They’re too young to have to say these things, I thought. And then my son took the microphone and shared his story, that his dad died overnight when my son was three years old. In my listening, I had forgotten for just a moment that he was one of them, one of these children who carries tragedy in his pocket. I forgot there was a reason for him to be there too.It’s one thing to walk my children through their loss, to model grief; it entirely another to trust their hearts to the hands of someone else to hold for a weekend-long experience, to trust others to teach my child how to live with the scars of loss. But Camp Erin came through in great ways. Their grief professionals and trained volunteers scooped my son into their intentional, traditional fun. Once we said goodbye, he was well on his way. He felt immediate camaraderie with his new buddies who were beautifully and tragically just like him. (The whole thing was way harder on me than it was on him. For me, Sunday couldn’t come soon enough.)
Camp Erin is an initiative created and supported by the Moyer Foundation. The program was founded in 2000 by World Series Pitcher Jamie Moyer, whose life was forever changed by the last wish of Erin Metcalf: to meet him in person. In Erin’s name, Jamie and his wife founded Camp Erin, this network of overnight bereavement camps for children and teens ages 6-17 who are living in the aftermath of losing someone they love. Jamie and his wife started Camp Erin in the northwest of the United States, and they have continued expanding the initiative with plans to host a Camp Erin weekend in every Major League Baseball city. We live near Denver, home of the Colorado Rockies, and our Camp Erin took place just an hour away. The weekend is funded by grants and donations, so the experience is free to the campers and their families.

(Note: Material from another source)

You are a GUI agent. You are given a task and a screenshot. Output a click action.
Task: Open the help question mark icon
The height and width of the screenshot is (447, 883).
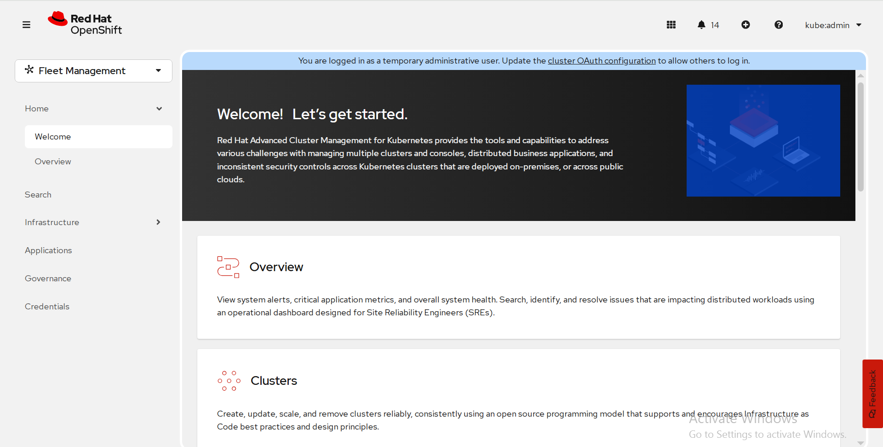pyautogui.click(x=778, y=25)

When I picked up my boy on Sunday, he was spilling with things to tell me. He had learned how to canoe without tipping over, how to expertly catch minnows in his hands (the trick is to come from underneath, turns out), and how to roast a marshmallow so it’s exactly the color of a bale of hay instead of a lump of charcoal. But he also learned that being near water clears his mind, and he learned that his feelings at any given moment are a-okay. He found lots of new ways to remember his dad, and he discovered that he’s not alone in being a kid who has learned adult things. He learned how to tell his story in a safe environment, and how to be a good listener when someone is sad. My goodness, these are not small things.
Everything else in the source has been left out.